SN 1997cy is more luminous with a slow decline, modeled by circumstellar interaction.

The estimated Ni-56 mass in SN 1998bw is 0.5-0.7 M_sun.

Abstract

We discuss the properties of the hyper-energetic Type Ic supernovae (SNe Ic) 1998bw and 1997ef and Type IIn supernova (SN IIn) 1997cy. SNe Ic 1998bw and 1997ef are characterized by their large luminosity and the very broad spectral features. Their observed properties can be explained if they are very energetic SN explosions with the kinetic energy of $E_{\rm K} \gsim 1\times10^{52}$ erg, originating probably from the core collapse of the bare C+O cores of massive stars ($\sim 30-40$M$_\odot$). At late times, both the light curves and the spectra suggest that the explosions may have been asymmetric; this may help us understand the claimed connection with GRB's. The Type IIn SN 1997cy is even more luminous than SN 1998bw and the light curve declines more slowly than $^{56}$Co decay. We model such a light curve with circumstellar interaction, which requires the explosion energy of $\sim 5 \times 10^{52}$ erg.
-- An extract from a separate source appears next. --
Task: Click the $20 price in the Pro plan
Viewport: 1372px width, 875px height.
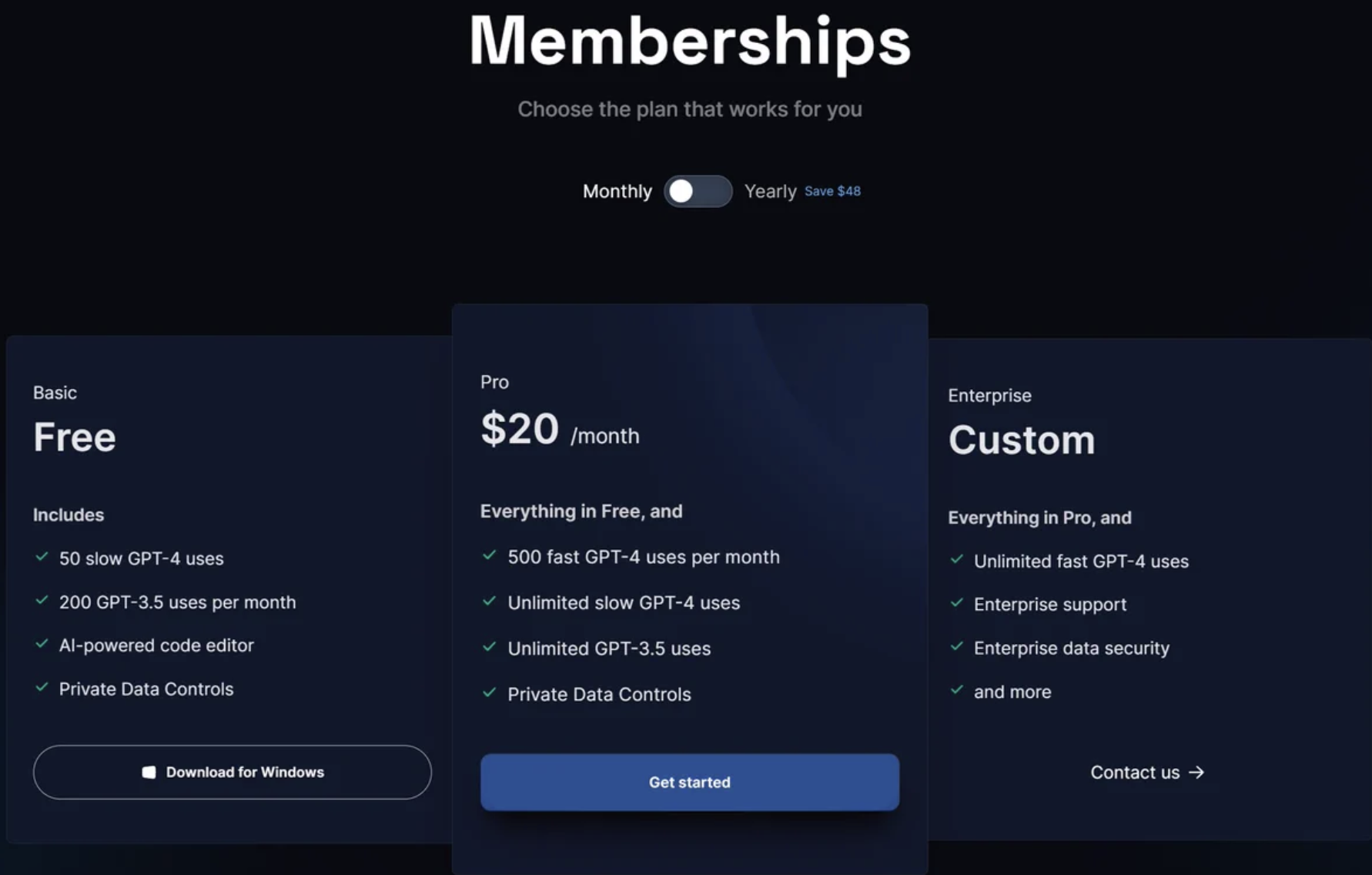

Because these kinetic energies of explosion are much larger than in normal core-collapse SNe, we call objects like these SNe "hypernovae". The mass of $^{56}$Ni in SN 1998bw is estimated to be as large as 0.5 - 0.7 $M_\odot$ from both the maximum brightness and late time emission spectra, which suggests that the asymmetry may not be extreme.